• [Aim of the exercise]
In the listing below, locate the line containing "The image size is (900, 576)." and the line containing "Screen dimensions: 500x361". Output both of them and every line between, exactly as written, and nothing more.

......

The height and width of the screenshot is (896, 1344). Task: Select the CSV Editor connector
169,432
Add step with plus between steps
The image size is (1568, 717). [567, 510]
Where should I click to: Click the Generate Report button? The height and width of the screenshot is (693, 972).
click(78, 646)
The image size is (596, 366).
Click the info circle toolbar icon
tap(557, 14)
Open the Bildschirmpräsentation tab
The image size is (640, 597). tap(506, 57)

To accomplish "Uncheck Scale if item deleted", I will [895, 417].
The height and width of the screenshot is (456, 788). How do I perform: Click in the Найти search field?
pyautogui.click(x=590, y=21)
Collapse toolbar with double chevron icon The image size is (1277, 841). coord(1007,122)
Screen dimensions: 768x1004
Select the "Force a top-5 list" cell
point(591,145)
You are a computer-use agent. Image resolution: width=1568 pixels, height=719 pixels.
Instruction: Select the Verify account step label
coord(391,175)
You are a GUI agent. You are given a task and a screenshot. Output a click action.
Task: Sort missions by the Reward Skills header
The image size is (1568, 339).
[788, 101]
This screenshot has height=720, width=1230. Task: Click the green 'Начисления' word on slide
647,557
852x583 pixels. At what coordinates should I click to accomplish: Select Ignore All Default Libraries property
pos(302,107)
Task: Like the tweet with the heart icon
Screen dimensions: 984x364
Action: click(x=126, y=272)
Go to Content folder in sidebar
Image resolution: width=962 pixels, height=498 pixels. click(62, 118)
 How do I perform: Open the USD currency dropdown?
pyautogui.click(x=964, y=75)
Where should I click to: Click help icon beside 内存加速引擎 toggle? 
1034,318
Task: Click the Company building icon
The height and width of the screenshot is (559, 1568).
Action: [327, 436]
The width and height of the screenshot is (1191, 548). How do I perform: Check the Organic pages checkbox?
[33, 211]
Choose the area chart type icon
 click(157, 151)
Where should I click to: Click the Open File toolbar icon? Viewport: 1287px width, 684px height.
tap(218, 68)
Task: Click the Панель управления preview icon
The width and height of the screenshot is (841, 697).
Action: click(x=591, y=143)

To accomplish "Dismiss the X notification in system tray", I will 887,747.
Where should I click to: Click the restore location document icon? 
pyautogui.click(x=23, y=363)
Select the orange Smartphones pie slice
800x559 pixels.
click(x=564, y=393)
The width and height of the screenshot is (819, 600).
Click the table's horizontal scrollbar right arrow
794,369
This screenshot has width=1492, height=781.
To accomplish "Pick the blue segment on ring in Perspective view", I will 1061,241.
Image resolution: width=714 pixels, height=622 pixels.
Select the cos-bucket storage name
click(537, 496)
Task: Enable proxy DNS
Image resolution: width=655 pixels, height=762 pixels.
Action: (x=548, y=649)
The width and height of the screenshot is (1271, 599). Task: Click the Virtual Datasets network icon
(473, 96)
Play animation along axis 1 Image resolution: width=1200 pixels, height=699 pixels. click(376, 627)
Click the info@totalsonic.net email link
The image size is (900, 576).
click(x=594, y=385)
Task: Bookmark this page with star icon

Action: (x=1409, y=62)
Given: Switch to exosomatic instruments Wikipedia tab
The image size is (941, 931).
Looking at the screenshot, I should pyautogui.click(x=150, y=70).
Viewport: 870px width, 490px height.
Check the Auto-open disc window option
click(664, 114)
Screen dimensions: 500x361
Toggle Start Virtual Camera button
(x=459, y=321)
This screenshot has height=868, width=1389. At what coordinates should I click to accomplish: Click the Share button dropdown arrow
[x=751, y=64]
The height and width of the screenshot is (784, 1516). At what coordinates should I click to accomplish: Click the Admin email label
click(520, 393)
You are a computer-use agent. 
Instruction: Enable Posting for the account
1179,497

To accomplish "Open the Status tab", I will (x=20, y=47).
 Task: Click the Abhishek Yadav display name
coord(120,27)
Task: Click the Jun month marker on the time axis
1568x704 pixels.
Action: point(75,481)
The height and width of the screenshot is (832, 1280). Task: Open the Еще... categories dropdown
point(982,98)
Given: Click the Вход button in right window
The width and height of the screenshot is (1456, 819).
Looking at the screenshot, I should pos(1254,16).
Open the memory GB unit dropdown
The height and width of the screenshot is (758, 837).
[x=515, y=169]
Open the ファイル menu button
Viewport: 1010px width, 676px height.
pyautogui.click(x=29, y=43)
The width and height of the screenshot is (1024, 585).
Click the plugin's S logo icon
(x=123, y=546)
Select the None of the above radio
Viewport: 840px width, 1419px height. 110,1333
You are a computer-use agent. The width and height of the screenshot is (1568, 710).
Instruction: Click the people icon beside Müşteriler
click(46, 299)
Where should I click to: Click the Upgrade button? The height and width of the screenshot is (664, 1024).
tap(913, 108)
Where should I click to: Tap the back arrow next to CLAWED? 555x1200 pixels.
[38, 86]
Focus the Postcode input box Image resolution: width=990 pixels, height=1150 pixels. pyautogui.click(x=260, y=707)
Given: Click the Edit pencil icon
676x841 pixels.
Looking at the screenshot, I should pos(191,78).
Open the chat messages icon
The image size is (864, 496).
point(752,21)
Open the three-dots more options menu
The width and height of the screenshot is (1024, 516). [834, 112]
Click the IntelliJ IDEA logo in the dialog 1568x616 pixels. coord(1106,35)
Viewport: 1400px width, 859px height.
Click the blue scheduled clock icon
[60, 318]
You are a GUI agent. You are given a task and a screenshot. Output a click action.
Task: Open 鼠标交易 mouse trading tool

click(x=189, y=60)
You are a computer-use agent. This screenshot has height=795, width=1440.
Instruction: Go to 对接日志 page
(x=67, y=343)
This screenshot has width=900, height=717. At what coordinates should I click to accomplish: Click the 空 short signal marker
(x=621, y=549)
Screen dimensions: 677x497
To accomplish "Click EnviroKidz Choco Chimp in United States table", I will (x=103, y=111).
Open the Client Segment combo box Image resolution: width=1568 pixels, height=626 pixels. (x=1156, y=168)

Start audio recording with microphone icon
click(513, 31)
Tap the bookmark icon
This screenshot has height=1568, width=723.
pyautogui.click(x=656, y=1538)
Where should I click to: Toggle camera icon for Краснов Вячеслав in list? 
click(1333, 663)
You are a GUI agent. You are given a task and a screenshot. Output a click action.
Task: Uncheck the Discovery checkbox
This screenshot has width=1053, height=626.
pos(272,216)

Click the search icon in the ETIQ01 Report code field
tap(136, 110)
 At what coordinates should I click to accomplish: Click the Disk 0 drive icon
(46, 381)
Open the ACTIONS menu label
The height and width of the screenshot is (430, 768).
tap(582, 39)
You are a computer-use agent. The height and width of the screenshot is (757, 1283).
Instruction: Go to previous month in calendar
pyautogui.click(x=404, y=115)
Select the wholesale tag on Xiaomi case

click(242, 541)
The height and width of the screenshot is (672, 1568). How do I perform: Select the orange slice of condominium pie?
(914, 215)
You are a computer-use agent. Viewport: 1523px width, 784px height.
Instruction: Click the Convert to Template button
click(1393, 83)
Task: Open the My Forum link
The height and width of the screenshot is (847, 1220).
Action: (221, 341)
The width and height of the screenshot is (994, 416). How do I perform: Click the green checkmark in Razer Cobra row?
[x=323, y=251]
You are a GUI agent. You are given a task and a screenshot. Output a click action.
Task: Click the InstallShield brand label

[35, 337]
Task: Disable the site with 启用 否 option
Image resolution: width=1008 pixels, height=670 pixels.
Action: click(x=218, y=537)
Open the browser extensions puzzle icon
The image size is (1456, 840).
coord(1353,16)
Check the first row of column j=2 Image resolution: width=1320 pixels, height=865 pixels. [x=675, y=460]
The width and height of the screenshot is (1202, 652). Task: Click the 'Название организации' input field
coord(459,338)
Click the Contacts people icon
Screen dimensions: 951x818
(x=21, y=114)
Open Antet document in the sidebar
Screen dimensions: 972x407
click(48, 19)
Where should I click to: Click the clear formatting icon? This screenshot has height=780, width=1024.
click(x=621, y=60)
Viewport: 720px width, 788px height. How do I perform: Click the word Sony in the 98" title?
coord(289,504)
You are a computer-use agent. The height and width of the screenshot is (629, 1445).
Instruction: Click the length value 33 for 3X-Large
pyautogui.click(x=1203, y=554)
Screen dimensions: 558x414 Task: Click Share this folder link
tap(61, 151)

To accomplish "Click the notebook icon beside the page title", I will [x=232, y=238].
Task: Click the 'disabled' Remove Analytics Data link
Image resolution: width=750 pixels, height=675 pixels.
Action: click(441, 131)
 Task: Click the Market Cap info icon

......

• [Result of the exercise]
The image size is (900, 576).
click(x=594, y=385)
Task: Bookmark this page with star icon

Action: (x=1409, y=62)
Given: Switch to exosomatic instruments Wikipedia tab
The image size is (941, 931).
Looking at the screenshot, I should pyautogui.click(x=150, y=70).
Viewport: 870px width, 490px height.
Check the Auto-open disc window option
click(664, 114)
Screen dimensions: 500x361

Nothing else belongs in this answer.